DATA TO USE:

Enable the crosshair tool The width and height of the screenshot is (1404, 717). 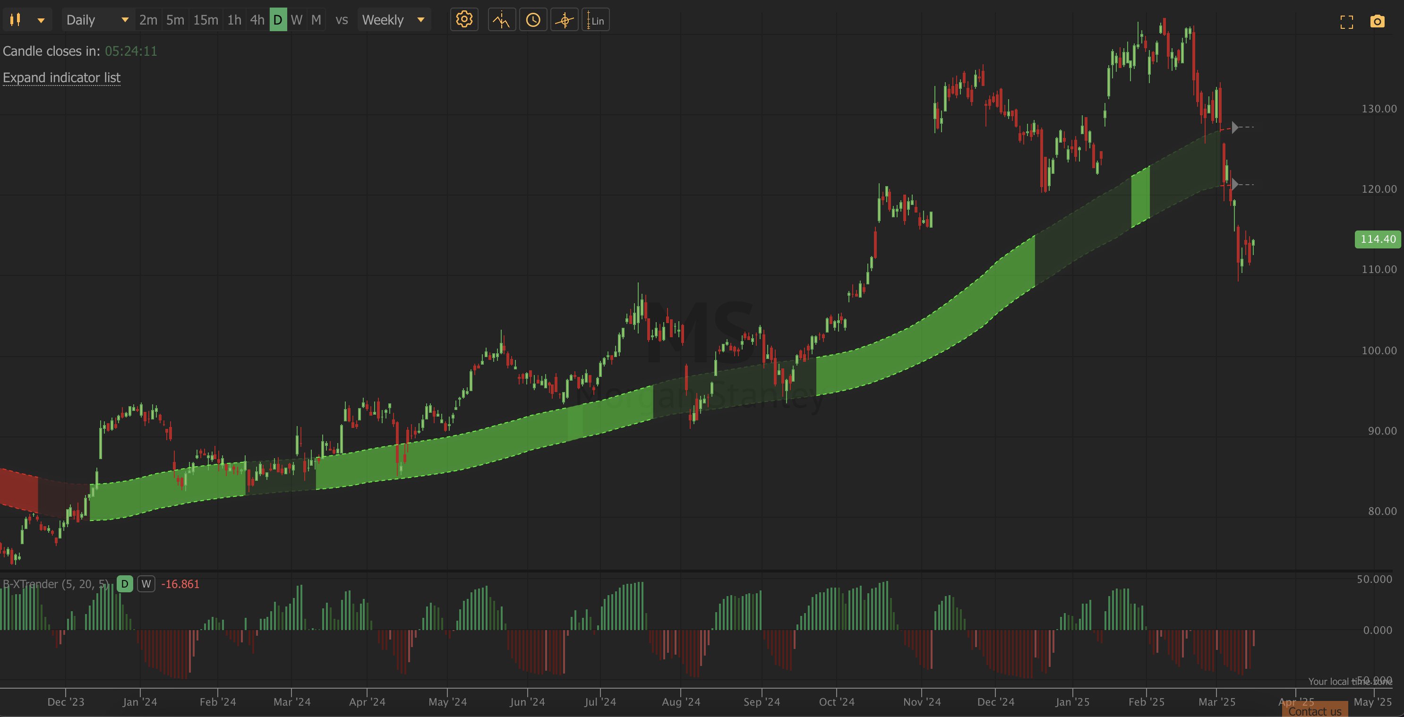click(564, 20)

---

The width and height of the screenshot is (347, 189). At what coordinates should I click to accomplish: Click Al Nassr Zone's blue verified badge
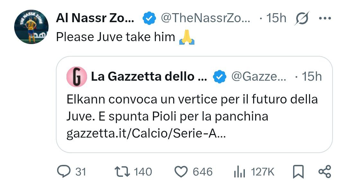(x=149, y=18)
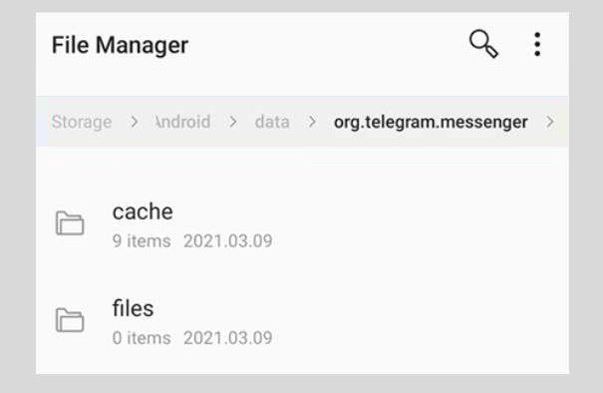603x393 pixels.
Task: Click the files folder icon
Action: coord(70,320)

...

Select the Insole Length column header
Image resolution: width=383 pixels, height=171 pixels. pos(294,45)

WORK TO BE COMPLETED:
Could you duplicate the material in the stretch from the line containing "The width and height of the screenshot is (347, 189)." through the line containing "Action: coord(70,320)", keeping the pictures out of your answer?

RESULT OF THE EXERCISE:
The width and height of the screenshot is (347, 189). At what coordinates should I click to accomplish: Click Al Nassr Zone's blue verified badge
(x=149, y=18)
603x393 pixels.
Task: Click the files folder icon
Action: coord(70,320)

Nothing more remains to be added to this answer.